“Sono indirizzi fittizi creati internamente e non hanno nessuna funzionalità pratica”, spiega Miele escludendo qualunque rischio per la sicurezza di Piracy Shield. “La piattaforma non è accessibile tramite internet e gli operatori saranno dotati di specifiche configurazioni per utilizzarla”, ha aggiunto. Il riferimento è, come detto, alla rete privata virtuale (vpn) alla quale dovranno fare ricorso i service provider per agganciarsi al servizio. Non esattamente “inaccessibile tramite internet” – come appreso da Wired l’infrastruttura è ospitata su cloud Azure di Microsoft – ma certamente irraggiungibile a chiunque non sia autorizzato ad accedere alla vpn.

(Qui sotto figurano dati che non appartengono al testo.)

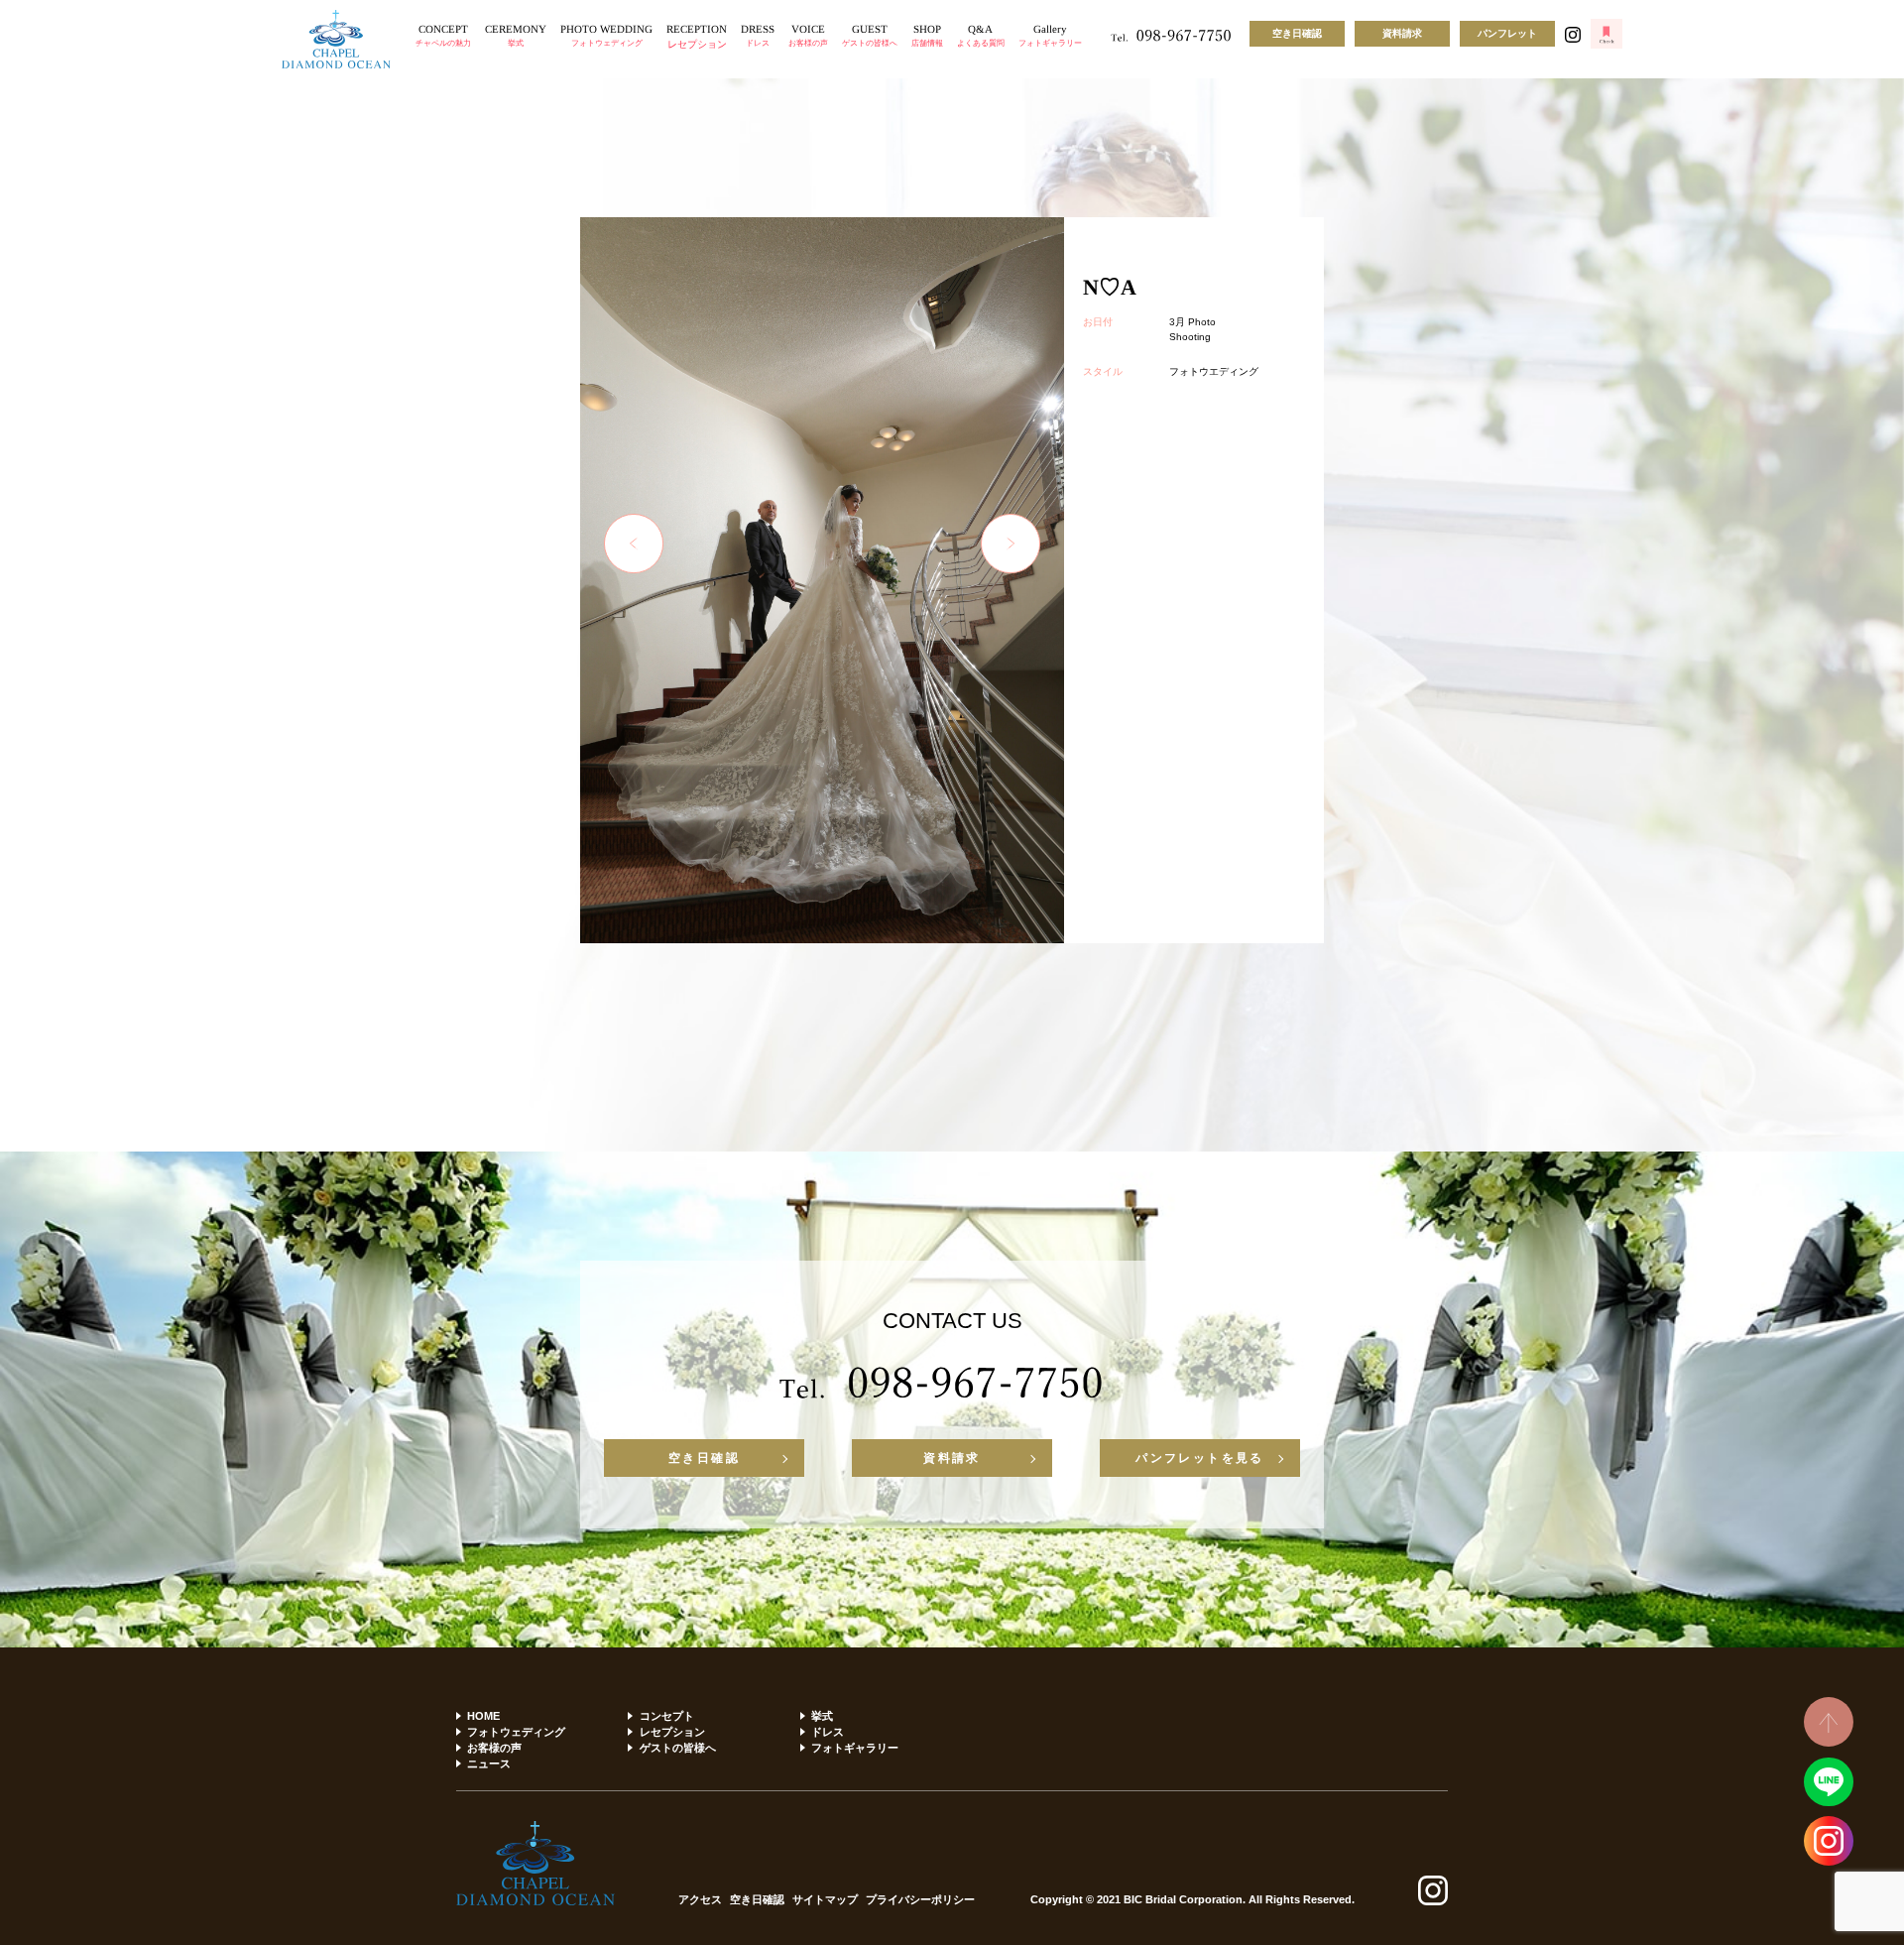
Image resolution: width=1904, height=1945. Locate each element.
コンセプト (666, 1716)
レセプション (672, 1732)
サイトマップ (825, 1899)
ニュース (489, 1763)
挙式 (822, 1716)
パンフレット (1507, 33)
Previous (633, 543)
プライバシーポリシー (920, 1899)
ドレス (827, 1732)
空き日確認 (1297, 33)
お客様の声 (494, 1748)
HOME (483, 1716)
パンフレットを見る (1199, 1458)
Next (1010, 543)
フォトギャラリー (854, 1748)
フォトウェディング (516, 1732)
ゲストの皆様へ (677, 1748)
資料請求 (1402, 33)
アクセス (700, 1899)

Rimane tuttavia il problema del phishing. Il fatto che il dominio piracyshield.net non sia stato acquistato, togliendolo dalla disponibilità di chiunque, non pregiudica di per sé il funzionamento, ma si teme che il suo uso improprio possa prestare il fianco ad azioni di ingegneria sociale, ossia la serie di tecniche usate dai criminali informatici per carpire informazioni personali. Tanto che alcuni operatori stanno chiedendo che siano emesse nuove credenziali slegate dal dominio piracyshield.net. Peraltro, risulta a Wired che le credenziali siano arrivate in taluni casi in chiaro, all’interno di file zip allegati a messaggi di posta elettronica certificati. “Al momento – ha precisato Miele – non sono previste azioni per l’acquisto del dominio”.
Il progetto
Ogni intervento va fatto in fretta. Perché il decreto Caivano, un pacchetto di norme di sicurezza varato dal governo a metà novembre, ha accelerato i tempi di Piracy shield che sarebbe dovuto entrare in azione agli inizi di dicembre. Il tavolo istituzionale in cui è stato distribuito il materiale tecnico per guidare gli operatori nelle fasi di imbarco si è tenuto però il 14 dicembre e ora la scadenza è fissata al 31 gennaio.

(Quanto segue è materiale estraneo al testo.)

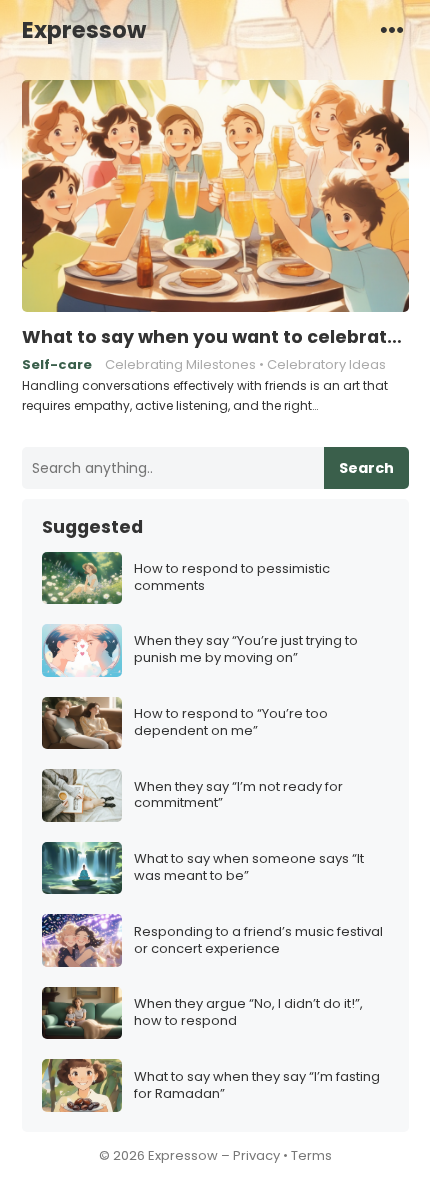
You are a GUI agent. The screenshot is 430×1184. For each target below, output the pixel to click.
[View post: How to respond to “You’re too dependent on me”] (82, 723)
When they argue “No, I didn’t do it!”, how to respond (248, 1013)
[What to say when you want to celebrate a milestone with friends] (215, 197)
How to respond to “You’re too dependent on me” (231, 723)
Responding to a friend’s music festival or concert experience (258, 941)
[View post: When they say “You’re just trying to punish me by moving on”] (82, 650)
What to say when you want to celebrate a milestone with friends (215, 337)
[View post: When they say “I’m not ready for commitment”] (82, 795)
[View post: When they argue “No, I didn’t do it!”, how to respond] (82, 1013)
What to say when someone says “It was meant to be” (249, 868)
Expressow (84, 30)
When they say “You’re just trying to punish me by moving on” (246, 650)
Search (366, 468)
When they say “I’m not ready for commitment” (238, 796)
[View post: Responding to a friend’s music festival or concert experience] (82, 940)
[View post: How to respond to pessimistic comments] (82, 578)
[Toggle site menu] (392, 29)
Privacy (256, 1155)
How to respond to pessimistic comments (232, 578)
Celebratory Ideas (326, 364)
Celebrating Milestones (180, 364)
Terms (311, 1155)
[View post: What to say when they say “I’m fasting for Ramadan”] (82, 1085)
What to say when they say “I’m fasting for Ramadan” (257, 1086)
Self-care (57, 364)
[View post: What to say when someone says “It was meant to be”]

Del progetto si parla da tempo. A dicembre 2022, mentre si avvicina il rinnovo dei diritti del calcio da parte della Lega Serie A per il 2024-27, viene a galla l’idea di realizzare un sistema dinamico che blocchi sul nascere i canali che trasmettono via internet partite, eventi sportivi, film e serie tv di cui non hanno i diritti. Ed è proprio l’organo che rappresenta i 20 club della più importante competizione calcistica a regalare ad agosto la piattaforma tecnologica per oscurare i segnali illeciti all’Agcom, designata dal decreto anti-pirateria votato all’unanimità da Camera e Senato a intervenire sulle violazioni.
A sviluppare Piracy Shield è Sp Tech. Ossia il braccio tecnologico dello studio legale Previti, associazione di professionisti che prosegue l’attività avviata dall’ex avvocato Cesare Previti. Sp Tech è stata costituita a Roma nel 2020, è una startup innovativa e si occupa di tutela del copyright, protezione dei mercati e reputazione online. È posseduta dai due titolari dello studio, Stefano e Carla Previti, con il collega Vincenzo Colarocco e Alessandro Miele. La società nel 2022 ha sviluppato un giro d’affari di 417mila euro e ha chiuso il bilancio con una perdita d’esercizio di 12mila euro. Mentre Agcom ha previsto di spendere nel 2023 250mila euro per “oneri connessi alla piattaforma” per l’oscuramento in diretta e per l’adeguamento dei propri sistemi informativi (servizi cloud, sicurezza e manutenzioni evolutive dei sistemi informatici. È la voce più importante, insieme agli stipendi del personale dedicato (aumentato di 10 unità), del capitolo di spesa per la lotta alla “diffusione illecita di contenuti tutelati dal diritto d’autore”, pari a 650mila euro stimati per il 2023.